Now in the main part of your sketch when you decided the settings need to change you can simply update the config instance and call a saveSettings function to actually write them to the EEPROM.
void saveSettings() {
  if (!compareSettings()) {
    //we need to store the new settings in EEPROM

    //move on one position from the previous place we stored things

    //if writing at offset would mean going outside the EEPROM limit then
    //reset the pointer to the beginning of the EEPROM
    if (offset > EEPROMSizeUno-sizeof(config)) offset = 0;

    //do the actual EEPROM writing
    EEPROM.updateBlock(offset, config);

    //stored should now be the same as config
    stored = config;
Essentially if the config and stored instances differ then we need to write config to the EEPROM. We increment the offset (the wear levelling part), check we haven't gone outside the valid range, and then write the block (we actually use update so that we don't write bytes that won't actually change) and now we know that config and stored are the same again.

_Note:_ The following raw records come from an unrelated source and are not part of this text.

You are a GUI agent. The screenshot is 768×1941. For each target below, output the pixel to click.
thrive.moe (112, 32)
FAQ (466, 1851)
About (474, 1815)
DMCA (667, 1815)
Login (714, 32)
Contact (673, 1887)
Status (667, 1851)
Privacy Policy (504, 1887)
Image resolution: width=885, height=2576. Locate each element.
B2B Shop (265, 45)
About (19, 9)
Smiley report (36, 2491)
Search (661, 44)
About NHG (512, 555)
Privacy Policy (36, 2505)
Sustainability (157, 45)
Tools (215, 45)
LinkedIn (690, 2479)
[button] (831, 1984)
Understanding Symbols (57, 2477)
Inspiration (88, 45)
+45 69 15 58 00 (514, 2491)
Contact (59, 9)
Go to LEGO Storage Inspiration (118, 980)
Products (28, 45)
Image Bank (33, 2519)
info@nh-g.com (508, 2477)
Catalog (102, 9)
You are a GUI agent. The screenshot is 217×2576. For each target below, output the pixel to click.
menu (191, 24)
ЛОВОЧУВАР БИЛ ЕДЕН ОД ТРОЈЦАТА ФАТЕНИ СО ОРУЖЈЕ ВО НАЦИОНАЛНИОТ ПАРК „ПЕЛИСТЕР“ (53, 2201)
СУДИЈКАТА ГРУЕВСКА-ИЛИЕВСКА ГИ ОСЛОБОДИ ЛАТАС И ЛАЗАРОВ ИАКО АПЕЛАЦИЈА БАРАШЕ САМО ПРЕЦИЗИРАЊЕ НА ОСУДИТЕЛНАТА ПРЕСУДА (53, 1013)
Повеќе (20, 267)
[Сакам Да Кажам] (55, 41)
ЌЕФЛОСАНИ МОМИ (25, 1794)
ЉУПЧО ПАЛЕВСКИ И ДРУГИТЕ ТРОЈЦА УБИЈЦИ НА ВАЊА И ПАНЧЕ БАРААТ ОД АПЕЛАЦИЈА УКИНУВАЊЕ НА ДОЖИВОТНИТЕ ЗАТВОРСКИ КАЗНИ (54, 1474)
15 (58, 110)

I mentioned earlier that the reason for putting the multi-byte marker at the end of the config structure was so that I knew once it had been written then the rest of the data must have been as well. The problem here is that if writing fails before the start of the marker we will have no way of knowing, other than we will see random configuration data. The easiest option would be to add a different marker at the start. If both markers are present and in the right place then the data between them must be valid. The problem here is that a four character marker takes up more space than the config data I'm saving so having two of them seems like a waste.

The approach I'm taking is to compute a hash of the four config values and store this as the first piece of data. This means that when I read the structure back I can check for the multi-byte end marker and that the data matches the hash. The problem is that the hash function is specific to the number and type of config variables you want to store and so isn't a generic solution but something you would have to adapt to your needs. As an example though here is how I'm currently hashing the four bytes of configuration data.
const int prime = 31;
int result = 1;
result = prime * result + config.a;
result = prime * result + config.b;
result = prime * result + config.c;
result = prime * result + config.d;
This code (which is based on what Eclipse generates for a four byte java structure) generates an integer (two bytes on the Arduino) based upon the four config values. Changing any of the config values changes the result of the hash function. There is also a second reason for using a hash function: data stored in EEPROM can degrade over time and the hash function allows us to check that the data hasn't changed since we stored it.

I know this hasn’t led to a single example sketch you can use, but hopefully the snippets I've presented will come in handy.